Nicholas Winton is 105 years old and has a long and exciting life behind him, but a special moment turned him into a hero. Before World War II, he saved more than 600 Jewish children from death in the Holocaust Since then everyone praised and admired him for his achievement. The old man modestly denies almost all the credit, this is his story.
“I never got to do anything.” he says, while in 1939 he saved 669 Czechoslovakian Jewish children. Although Winton’s memory is no longer in a good shape – because of his advanced age, he still recounts his life; a long life in which he lived through all the big events of the twentieth century.
Nicholas Winton was born in London in 1909 in a German-Jewish family, with highly educated parents. He attended a public school in the 1920s and then became a broker at the London Stock Exchange. In those years he also approached the socialist movement and the Labor Party. In 1938, instead of going in Switzerland where he planned a ski trip, Winton and his close friend, the socialist Martin Blake, went to Prague. Blake wanted to do something to help the refugees who had come to Prague after Germany had annexed the Sudetenland.

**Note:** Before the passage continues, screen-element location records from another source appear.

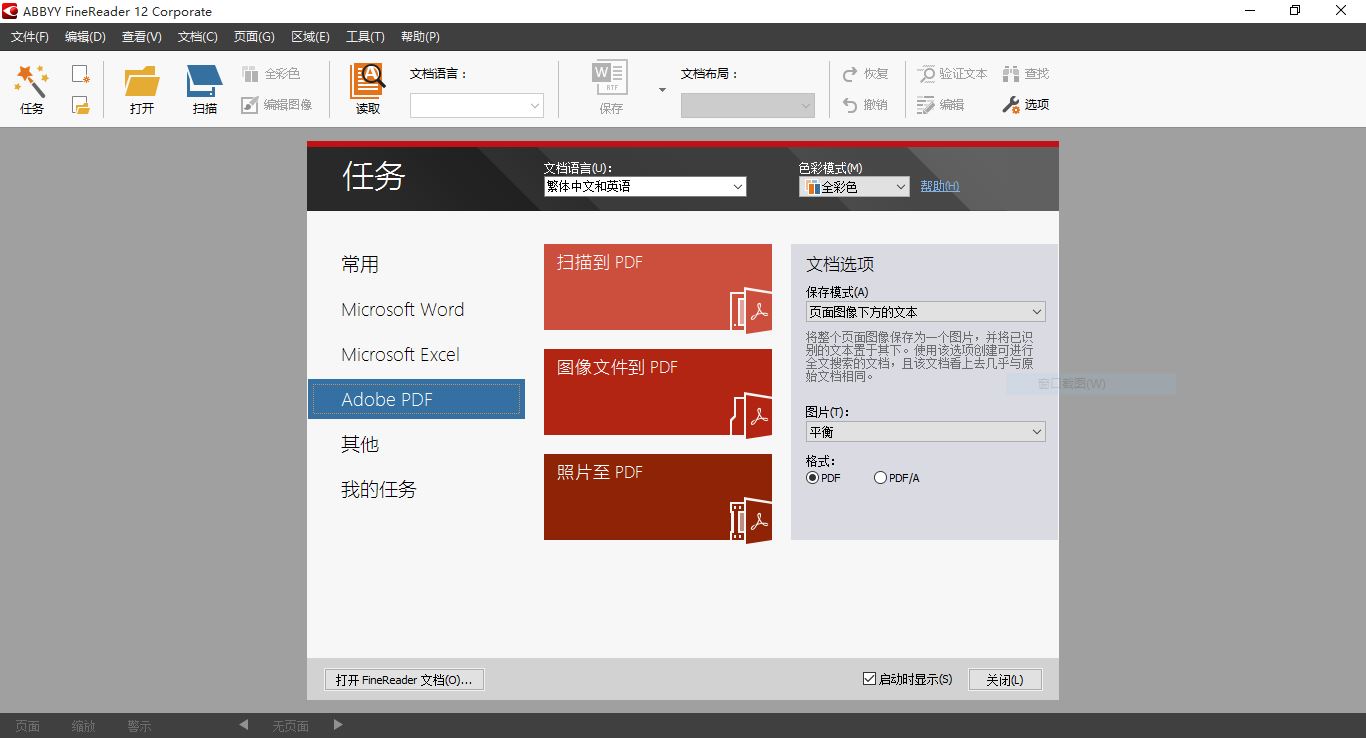The image size is (1366, 738).
Task: Click the 读取 recognize icon
Action: [x=368, y=81]
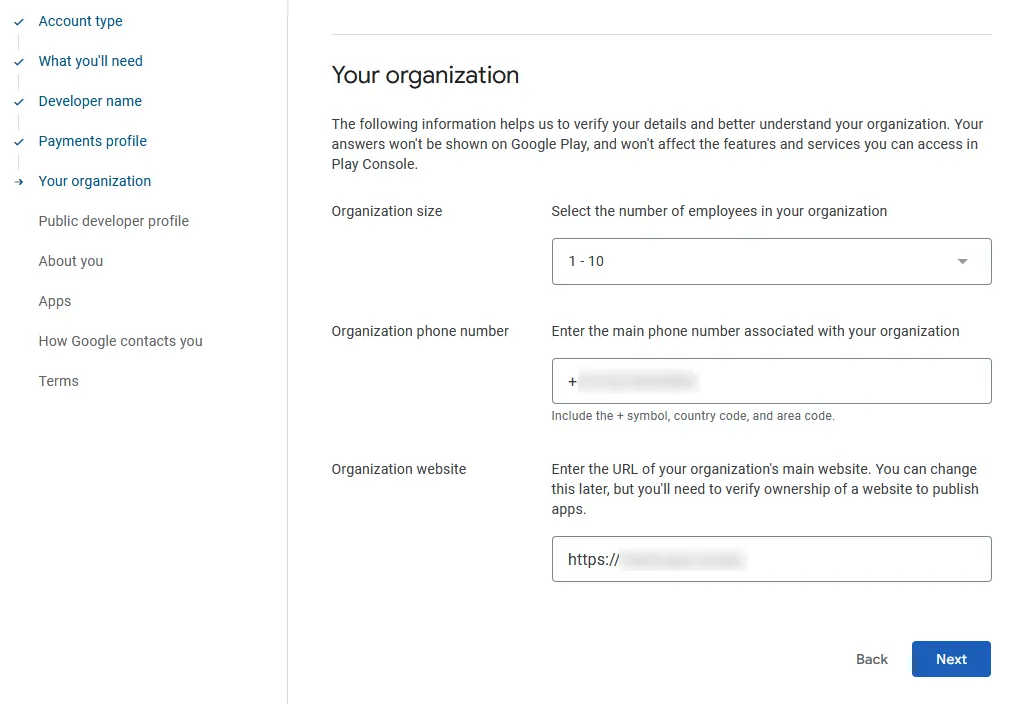This screenshot has width=1024, height=704.
Task: Select the Your organization step in sidebar
Action: [95, 181]
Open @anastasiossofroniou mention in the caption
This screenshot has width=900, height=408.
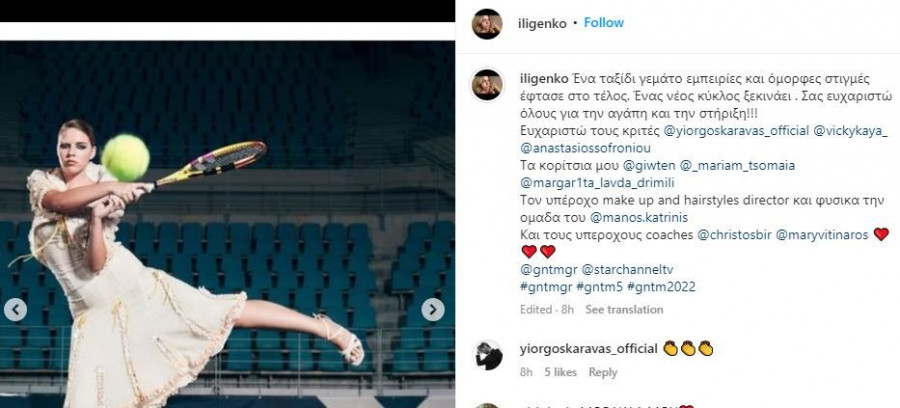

Through relentless insistence upon the Home Office, he managed to convince them to bring hundreds of children from Czechoslovakia to UK. The operation lasted nine months during which eight trains full of children left Central Europe heading to England, through the Netherlands. The ninth train should have left on September 1st 1939, but never did because of the German invasion in Poland, which closed Czechoslovakia’s borders. The 250 children who could have been saved ended up in the concentration camps.
Winton’s story remained untold for five decades until his wife, Grete, removed from storage an old notebook filled with photos and names of the rescued children and handed it to Elisabeth Maxwell, a Holocaust researcher and the wife of a journalist. Robert Maxwell published an article in the Sunday People. This led to an episode for the show That’s Life in February 1988: when Winton was out in the public, the TV host Esther Rantzer presented his story and then revealed that all persons sitting next to him in the public were part of the children rescued by Winton.
From that moment, Nicholas Winton became famous and his story was known by the entire world. He was awarded by The British Royal Family, a statue was built for him and he received the highest decoration in Czechoslovakia, The Order of The White Lion. Moreover, two Czech astronomers discovered a small planet in 1998 and named it after him.
“I never was a hero because I was never in danger.”
Old Winton is very modest when people praise him. “It gets a little bit boring to talk about the same thing for a hundred of years.” He insists talking about the roles played by Doreen Warriner and Trevor Chadwick in the rescue missions, those who, he says, deserve all the admiration.
Called “The British Schindler”, the old man refuses to be compared with the German that inspired the movie Schindler’s List. He claims that Warriner and Chadwick, who remained in Prague the entire period until the outbreak of the war, deserve the homage.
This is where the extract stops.